Which brings me to the interactive part of my post. It’s Q & A time! What burning questions would you like answered about the library sciences? Don’t be shy, now. You can ask anything you want. Except, just don’t make it too hard, okay? I don’t want to have to go look something up.

And if you can’t think of any questions for me, feel free to leave a comment telling me how awesome I am, or how I look great in this new sweater. Because after this week, I sure do need it.

 

I’m guessing that most of my readers do not have personal assistants. And I know you’re probably all reading this thinking, “No, I do not have a personal assistant, NPW. But damn, that sure sounds nice.” You are wrong.
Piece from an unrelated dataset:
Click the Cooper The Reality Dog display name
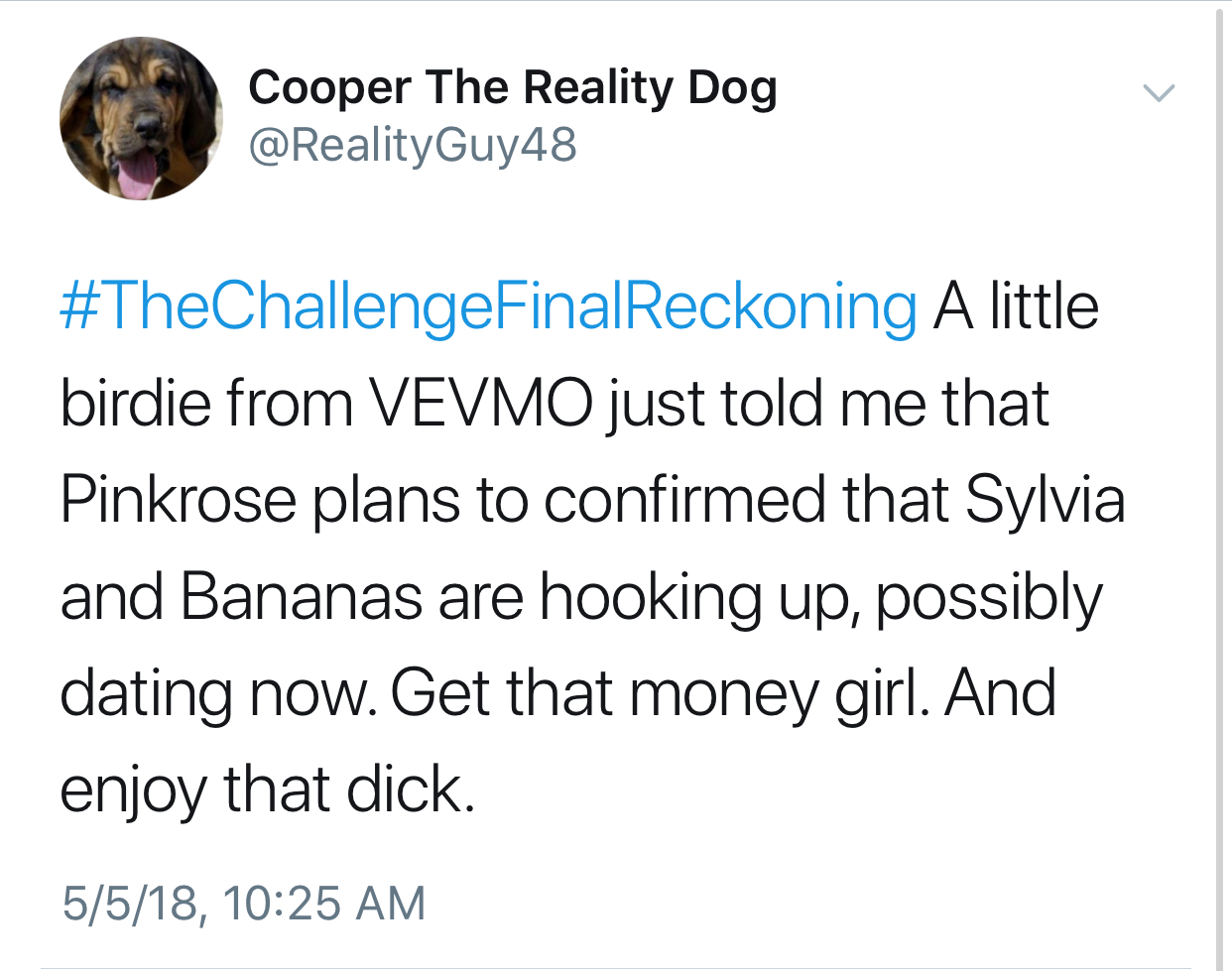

While I don’t have a personal assistant per se, long time readers will remember that I do have numerous volunteers (both parents and senior citizens), as well as a number of student aides that show up periodically throughout the day. Of course, these people are untrained and unpaid, so it’s not like I’m expecting them to remember my order of Tazo soy chai latte with half a Splenda, but they could at least write it down.
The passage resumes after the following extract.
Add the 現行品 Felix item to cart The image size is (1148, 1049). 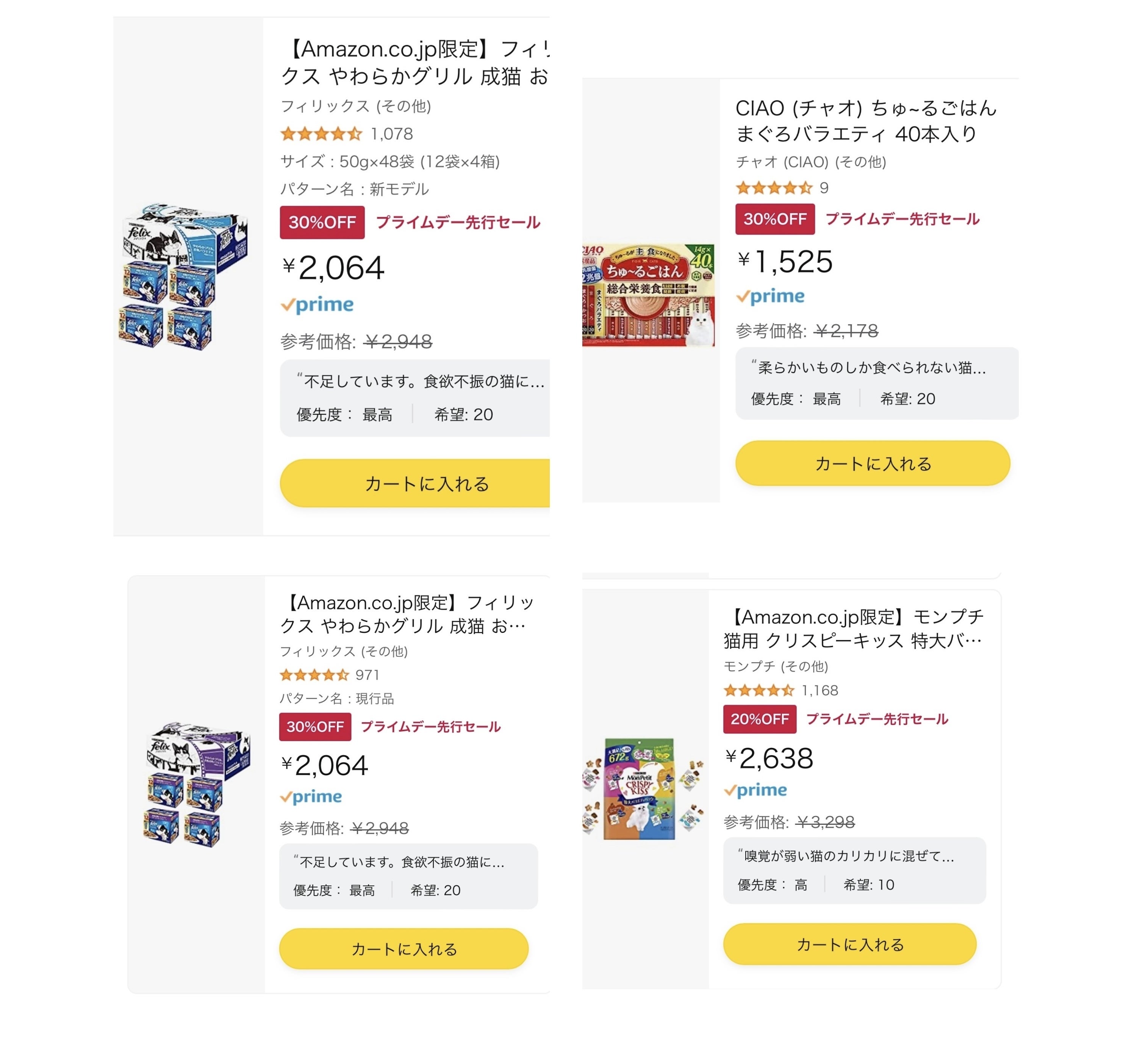tap(404, 949)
Anyway, unlike my volunteer situation, classroom teachers have the distinct pleasure of getting Instructional Assistants to help them out. Really the IAs are there to make sure students with disabilities are not falling behind or reading comic books behind their science textbook, but they also help out with general classroom management. And they even get paid! I mean, it’s crap, but they do get a meager hourly wage. To deal with tantrums and screaming and threats and being punched. Usually I feel kind of bad for IAs, since for the most part they are people with college degrees looking to get some experience in a school while they’re taking graduate courses in Education. Is there any more surefire way to scare them away from schools permanently than by giving them the most difficult students for the least amount of money? If there is, I’d like to hear it.

But there are a couple of IAs that I cannot muster up any sympathy for. Yesterday a young girl came into my office as I was working on creating some stuff for the school website. She was supposed to be watching the class but instead thought she’d like to complain to me about how bored she was, how she had nothing to do. All the while I’m watching her students out of my office window slap each other with rulers, lean each other back in chairs until they crack each other’s skulls on the floor, and issue shrieks of outrage over stolen hats/notebooks/pens. I just looked pointedly at the kids, but this young IA didn’t get my point, which was “get the hell out there and take care of that mess before I kick your ass”.
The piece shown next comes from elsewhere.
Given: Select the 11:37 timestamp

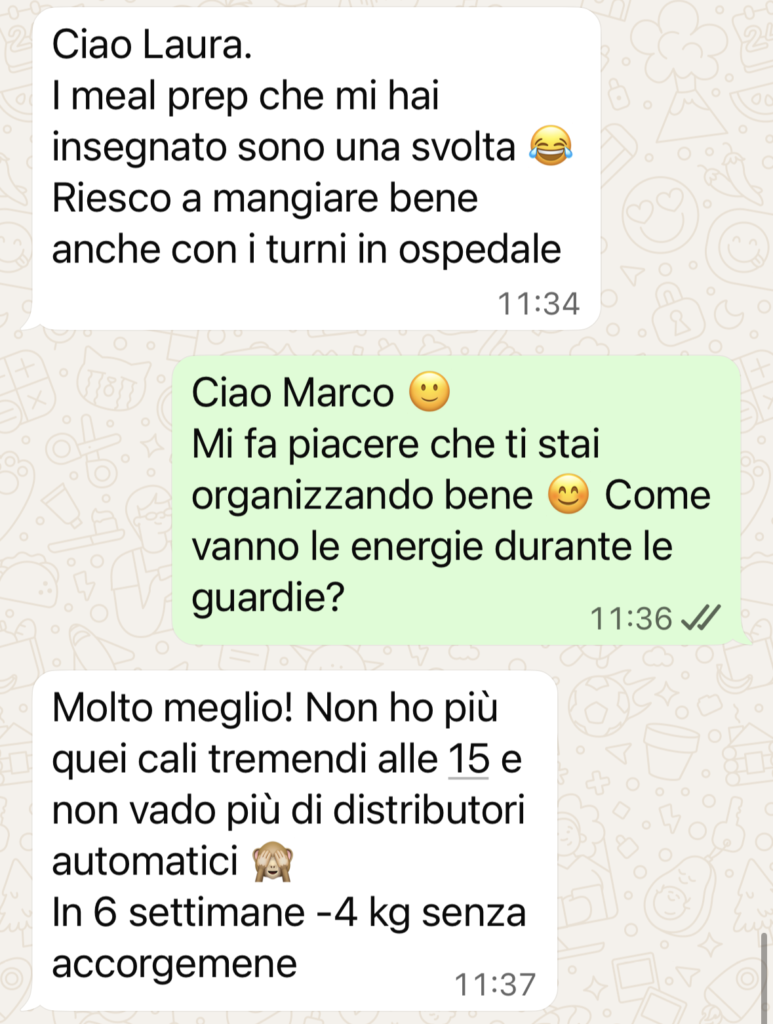Looking at the screenshot, I should 495,984.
So I walked towards them and immediately things quieted. I noticed one kid with his head down on the desk. I asked what he was doing and he responded, “I’m tired. Miss YoungIA told me I could rest this period.” I informed him in no uncertain terms that if I was not allowed to nap during the day, neither was he. As I walked away I heard him whining to the IA, “But why can’t I?”

“I don’t know why, you just can’t”, was her response.

I whipped around to gape at her, but she already had her nose in an old copy of Seventeen.

Seriously. I know this girl is probably like 19 years old. And it’s clear she doesn’t have children of her own, otherwise she would know that you NEVER answer a kid’s question of “Why?” with “because” or “you just can’t”.

As I walked away I heard a couple kids resume their shouting and I caught her saying, “Why are you guys always so horrible for me?” as she put away her nail file and got up to logout of her Match.com profile.

Since this is only my third year working in a school and I’ve only been in this one district I sometimes find it difficult to judge whether the things that go on here are weirder than the average school. But they sure do seem it. For example, we have at least four people in the building who have retired every year that I’ve been working here, and then when I show up in September, there they are, setting up their classroom, hanging posters like I didn’t just pay $50 in June to wish them a happy retirement with a cold country club dinner. So do I just ignore the fact that they retired and should therefore be dead to me, or do I approach with a “Why the hell are you here? Aren’t you supposed to be walking laps in the mall or something?”

Even weirder, I know for a fact that at least two of those people are no longer getting paid.

No, for real.

They just show up and teach “enrichments”, which basically means that when there are leftover kids that the adminstration needs to shove somewhere for a period, guess who gets them? Which, okay, I guess I understand if you’re 80 years old and you live by yourself without so much as an overweight cat trying to eat your lasagna to keep you company why you might want something to do during the day. Especially something that allows you to interact with hundreds of people. But the other day one of the women told me she hated teaching and she loathed children and the only reason she did it was because she couldn’t think of anything else to do. This woman taught for 35 years and hated it, but kept doing it because she was too lazy to find out what other options were available? And is now so set in that routine that she can’t stop, even when they’re not paying her to be here? That is probably the saddest thing I’ve ever heard.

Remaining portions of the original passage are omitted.